6 bis – Precise Geolocation Data
If mobile GPS features are enabled: coordinates and navigation history are used for emergency assistance and risk optimization. Users maintain full control with the ability to toggle settings and delete history.
7. Data Retention Period
| Type of Data | Retention Period | Legal Basis |
|---|---|---|
| Active account data | Duration of contractual relationship | Contract performance |
| Closed account data | 3 years after closure | Legal prescription |
| Uploaded documents | Until manual deletion or closure + 3 years | Contract performance |
| Billing data | 10 years | Accounting legal obligation |
| Connection logs | Maximum 12 months | Legal obligation (security) |
8. Data Security
Technical Measures: Encryption in transit (HTTPS/TLS 1.3), encryption at rest (AES-256 for documents/passwords), bcrypt password hashing, and 24/7 monitoring.
Organizational Measures: Principle of least privilege, Multi-factor authentication (MFA) for administrators, and daily encrypted backups with 30-day retention.
DPIA: In accordance with Article 35 of the GDPR, we maintain a Data Protection Impact Assessment for high-risk processing (AI and sensitive maritime data).
9. Your GDPR Rights
You have the following rights: Access (Art 15), Rectification (Art 16), Erasure (Art 17), Restriction of processing (Art 18), Data Portability (Art 20), and Objection (Art 21).
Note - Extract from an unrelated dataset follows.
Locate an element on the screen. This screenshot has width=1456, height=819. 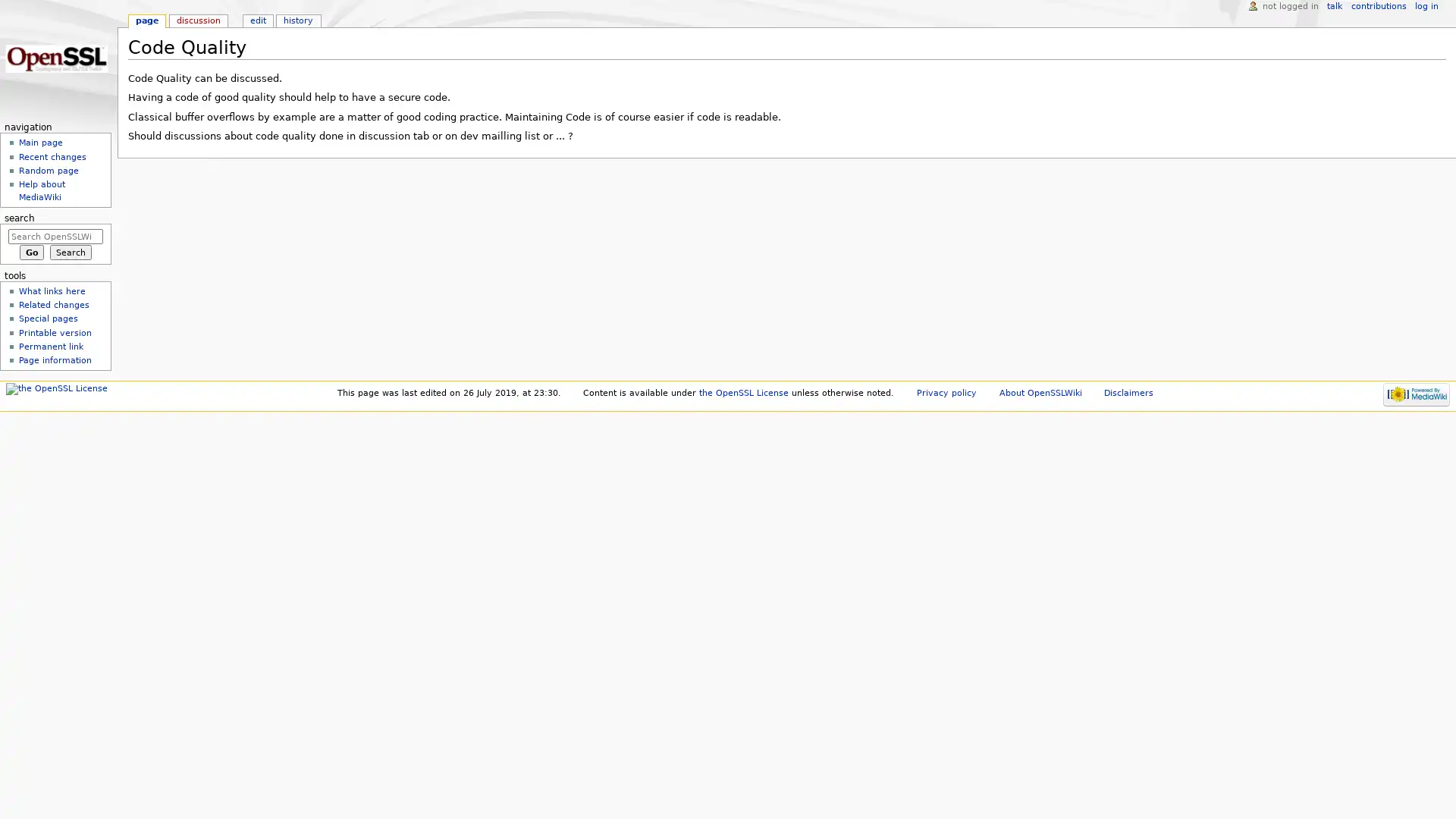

9.5 bis – Data Portability Procedure
Data is provided in JSON and CSV formats. Uploaded documents are returned in a ZIP archive. Most requests are processed within 48 hours.
{
"account": { "id": "user_id", "email": "user@email.com" },
"vessels": [ { "name": "Yacht_Name", "insured_value": 000 } ]
}
10. Cookies and Tracking
We use strictly necessary cookies (session, security), preference cookies (language), and analytical cookies (Google Analytics, requiring consent).
11. Minors
Our services are not intended for persons under 18 years of age. We do not knowingly collect data from minors.
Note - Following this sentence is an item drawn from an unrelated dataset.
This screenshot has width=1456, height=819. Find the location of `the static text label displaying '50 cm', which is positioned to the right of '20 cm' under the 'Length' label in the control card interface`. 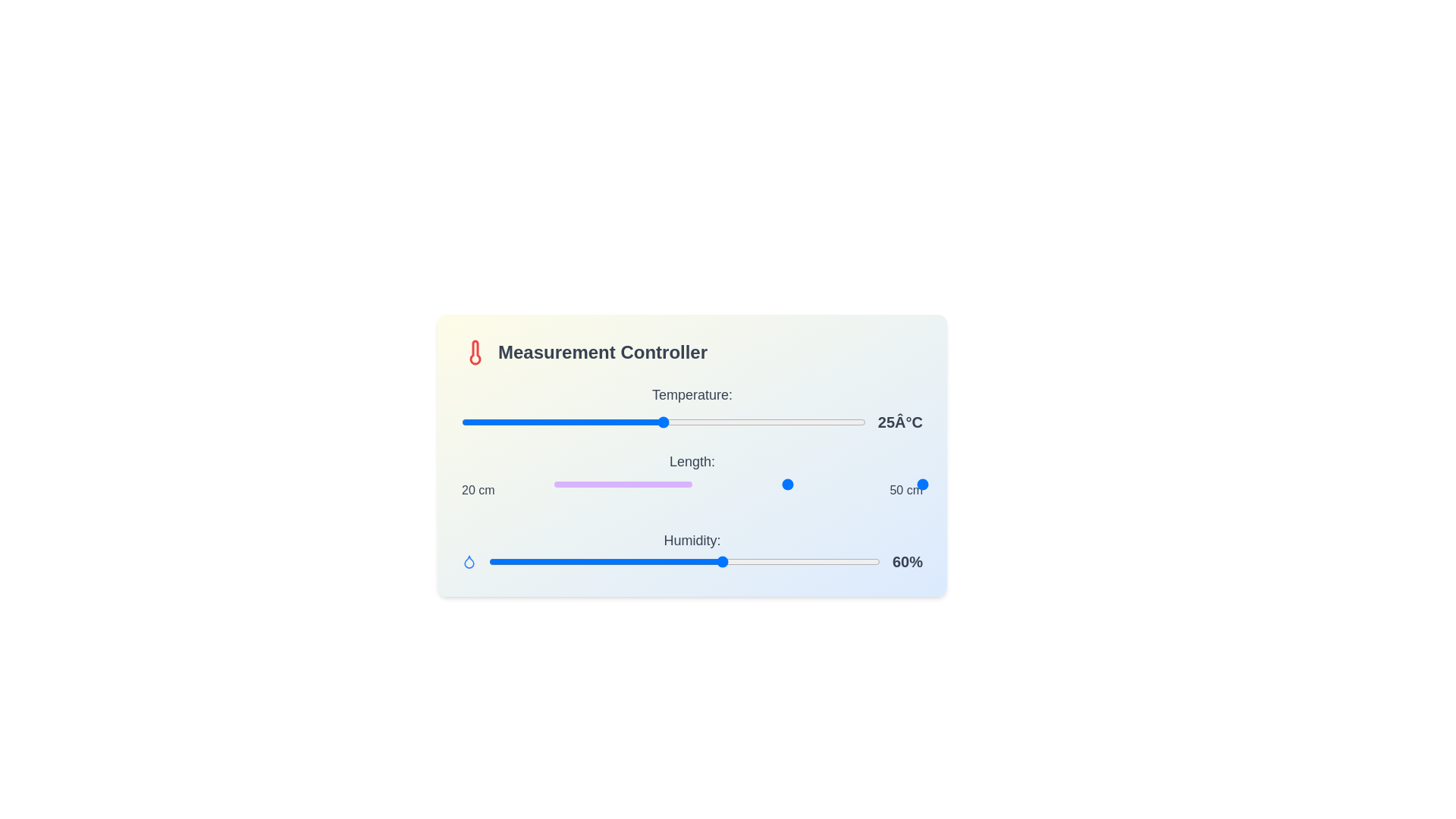

the static text label displaying '50 cm', which is positioned to the right of '20 cm' under the 'Length' label in the control card interface is located at coordinates (906, 491).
12. Privacy Policy Changes
We may modify this policy to reflect service or regulatory changes. Significant changes will be notified via email.
13. Third-Party Connections
OAuth connections (Google, Facebook, LinkedIn) only collect your name, email, and profile picture. We never publish without authorization.
14. Data Protection Officer (DPO)
Guillaume Grunberg – Email: privacy@frolson.com – FROLSON, 45 avenue Pasteur, 06600 Antibes, France.
15. GDPR Glossary
Definitions for Personal Data, Processing, Data Controller, Processor, Consent, Pseudonymization, Anonymization.
16. Links to Other Sites
We are not responsible for the privacy practices of third-party websites linked on YachtSecure.
17. Compliance and Certifications
Compliant with GDPR (EU 2016/679), French Data Protection Act, and ORIAS code of conduct.
17 bis – Record of Processing Activities
FROLSON maintains an internal record of processing activities as per Article 30 of the GDPR, updated every 6 months.
18. Contact and Supervisory Authorities
Email: privacy@frolson.com. Authority: CNIL (France), 3 Place de Fontenoy, 75334 Paris. Web: www.cnil.fr
This policy complements our Legal Notice and Terms and Conditions of Use.